===== Data supplied

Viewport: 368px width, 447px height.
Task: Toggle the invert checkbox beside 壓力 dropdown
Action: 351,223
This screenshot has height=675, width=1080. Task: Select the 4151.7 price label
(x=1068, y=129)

==========
===== Data supplied

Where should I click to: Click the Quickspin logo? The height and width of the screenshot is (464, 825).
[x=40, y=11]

==========

Convert the stretch that opens with the line containing "Where should I" and closes with the line containing "[x=40, y=11]" into a Markdown table with the columns Row and Text. Number each line in Row, put the line itself in Text, and leave out any blank lines.

| Row | Text |
|---|---|
| 1 | Where should I click to: Click the Quickspin logo? The height and width of the screenshot is (464, 825). |
| 2 | [x=40, y=11] |